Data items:
----
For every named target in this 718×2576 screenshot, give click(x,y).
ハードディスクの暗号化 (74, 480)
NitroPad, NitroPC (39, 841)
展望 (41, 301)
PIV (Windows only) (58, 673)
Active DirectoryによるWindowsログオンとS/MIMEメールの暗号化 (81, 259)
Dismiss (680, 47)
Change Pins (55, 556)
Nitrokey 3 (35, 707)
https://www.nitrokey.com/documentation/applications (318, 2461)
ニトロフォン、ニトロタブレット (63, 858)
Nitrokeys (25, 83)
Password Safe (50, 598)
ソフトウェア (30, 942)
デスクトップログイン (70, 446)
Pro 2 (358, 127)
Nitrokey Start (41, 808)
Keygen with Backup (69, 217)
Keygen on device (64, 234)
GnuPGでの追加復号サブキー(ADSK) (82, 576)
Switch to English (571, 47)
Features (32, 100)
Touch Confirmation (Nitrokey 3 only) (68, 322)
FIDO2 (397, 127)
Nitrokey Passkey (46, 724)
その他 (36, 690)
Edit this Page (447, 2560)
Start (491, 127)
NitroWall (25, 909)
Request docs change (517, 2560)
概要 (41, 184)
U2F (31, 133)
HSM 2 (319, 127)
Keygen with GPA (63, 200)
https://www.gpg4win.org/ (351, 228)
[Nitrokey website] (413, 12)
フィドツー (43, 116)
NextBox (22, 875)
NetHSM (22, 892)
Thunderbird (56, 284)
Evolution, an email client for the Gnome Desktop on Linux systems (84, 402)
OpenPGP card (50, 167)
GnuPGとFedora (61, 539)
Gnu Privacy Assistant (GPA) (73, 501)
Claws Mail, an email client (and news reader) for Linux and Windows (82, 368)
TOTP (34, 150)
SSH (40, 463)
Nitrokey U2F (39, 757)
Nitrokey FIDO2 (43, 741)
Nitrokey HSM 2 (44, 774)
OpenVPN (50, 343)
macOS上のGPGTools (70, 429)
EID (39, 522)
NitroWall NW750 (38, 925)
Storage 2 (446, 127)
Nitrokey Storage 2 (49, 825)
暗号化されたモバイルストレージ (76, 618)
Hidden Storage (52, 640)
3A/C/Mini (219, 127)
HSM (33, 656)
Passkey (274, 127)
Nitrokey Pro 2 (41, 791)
----
- What the task asks: Please reply with an exact copy of the lines above, starting at the first and ending at the line that holds "https://www.nitrokey.com/documentation/applications (318, 2461)".

- Output:
For every named target in this 718×2576 screenshot, give click(x,y).
ハードディスクの暗号化 (74, 480)
NitroPad, NitroPC (39, 841)
展望 (41, 301)
PIV (Windows only) (58, 673)
Active DirectoryによるWindowsログオンとS/MIMEメールの暗号化 (81, 259)
Dismiss (680, 47)
Change Pins (55, 556)
Nitrokey 3 (35, 707)
https://www.nitrokey.com/documentation/applications (318, 2461)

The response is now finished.